» **Items listed in a dataset**
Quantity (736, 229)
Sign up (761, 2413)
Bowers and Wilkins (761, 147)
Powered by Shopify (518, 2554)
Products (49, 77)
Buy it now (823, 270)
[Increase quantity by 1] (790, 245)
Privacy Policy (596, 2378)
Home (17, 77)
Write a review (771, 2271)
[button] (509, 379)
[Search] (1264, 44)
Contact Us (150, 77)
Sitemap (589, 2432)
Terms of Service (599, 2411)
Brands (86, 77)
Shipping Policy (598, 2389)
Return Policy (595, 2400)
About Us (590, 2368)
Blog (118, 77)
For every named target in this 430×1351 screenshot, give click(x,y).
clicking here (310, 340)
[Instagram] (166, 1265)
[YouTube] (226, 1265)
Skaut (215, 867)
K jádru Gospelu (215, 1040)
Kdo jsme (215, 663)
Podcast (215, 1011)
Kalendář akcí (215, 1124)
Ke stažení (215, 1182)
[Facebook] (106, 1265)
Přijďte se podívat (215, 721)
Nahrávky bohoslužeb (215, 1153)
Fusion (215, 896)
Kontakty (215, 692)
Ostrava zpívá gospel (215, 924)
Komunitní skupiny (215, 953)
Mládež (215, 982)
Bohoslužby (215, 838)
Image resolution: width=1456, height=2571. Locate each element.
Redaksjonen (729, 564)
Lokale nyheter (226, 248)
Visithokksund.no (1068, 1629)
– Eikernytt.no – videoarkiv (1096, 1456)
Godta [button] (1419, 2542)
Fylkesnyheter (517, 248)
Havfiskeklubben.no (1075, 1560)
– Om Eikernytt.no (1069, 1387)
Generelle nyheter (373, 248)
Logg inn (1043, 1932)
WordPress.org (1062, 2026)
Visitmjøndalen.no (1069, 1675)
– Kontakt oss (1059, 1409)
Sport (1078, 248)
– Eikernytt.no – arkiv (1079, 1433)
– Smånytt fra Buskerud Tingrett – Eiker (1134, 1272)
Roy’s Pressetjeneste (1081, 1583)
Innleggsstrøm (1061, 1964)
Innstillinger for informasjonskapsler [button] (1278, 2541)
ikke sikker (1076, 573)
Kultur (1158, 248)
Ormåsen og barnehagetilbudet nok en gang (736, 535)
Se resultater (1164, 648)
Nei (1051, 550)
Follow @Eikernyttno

» **Exercise brief**
Return only the lines between the one holding "Bowers and Wilkins (761, 147)" and the one holding "Image resolution: width=1456, height=2571.", inclusive, exactly as they appear above.

» **Answer box**
Bowers and Wilkins (761, 147)
Powered by Shopify (518, 2554)
Products (49, 77)
Buy it now (823, 270)
[Increase quantity by 1] (790, 245)
Privacy Policy (596, 2378)
Home (17, 77)
Write a review (771, 2271)
[button] (509, 379)
[Search] (1264, 44)
Contact Us (150, 77)
Sitemap (589, 2432)
Terms of Service (599, 2411)
Brands (86, 77)
Shipping Policy (598, 2389)
Return Policy (595, 2400)
About Us (590, 2368)
Blog (118, 77)
For every named target in this 430×1351 screenshot, give click(x,y).
clicking here (310, 340)
[Instagram] (166, 1265)
[YouTube] (226, 1265)
Skaut (215, 867)
K jádru Gospelu (215, 1040)
Kdo jsme (215, 663)
Podcast (215, 1011)
Kalendář akcí (215, 1124)
Ke stažení (215, 1182)
[Facebook] (106, 1265)
Přijďte se podívat (215, 721)
Nahrávky bohoslužeb (215, 1153)
Fusion (215, 896)
Kontakty (215, 692)
Ostrava zpívá gospel (215, 924)
Komunitní skupiny (215, 953)
Mládež (215, 982)
Bohoslužby (215, 838)
Image resolution: width=1456, height=2571. Locate each element.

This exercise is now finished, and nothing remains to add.